Que le preguntaran a Fernando Lugo, presidente de Paraguay, qué opinaba sobre su compatriota Larissa Riquelme desencadenó una guerra verbal entre ambas partes.

Para el mandatario, la llamada “Novia del Mundial” no es una belleza sino todo lo contrario. Además, no la considera una diva como se presume que es Larissa. Con tres palabras, Lugo expresó su opinión sobre Riquelme: “horrible, horrible, horrible”.

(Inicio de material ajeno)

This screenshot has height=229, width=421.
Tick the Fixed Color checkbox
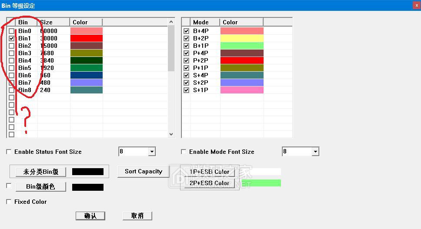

Pues para luego es tarde, Larissa respondió. Lo hizo en defensa del género femenino, del pueblo paraguayo y por supuesto de su ego. Aquí la reacción de Larissa:

“No lo conozco, pero si esta es su forma de referirse al género femenino, tiene mucho que aprender. Habrá estado apurado o se asustó por la pregunta, sabemos que ya le involucraron con unas cuantas paraguayas. No puede decir que una paraguaya es ‘horrible’, porque eso es mentira, todas somos hermosas. Así no, Fernando Lugo, usted tiene que ser más caballero, tratar con delicadeza y con respeto a las mujeres de su país”.

¿Un presidente muy expresivo? ¿Una Larissa muy combativa?… quizá simplemente sea un esbozo de lo que significa el amor apache.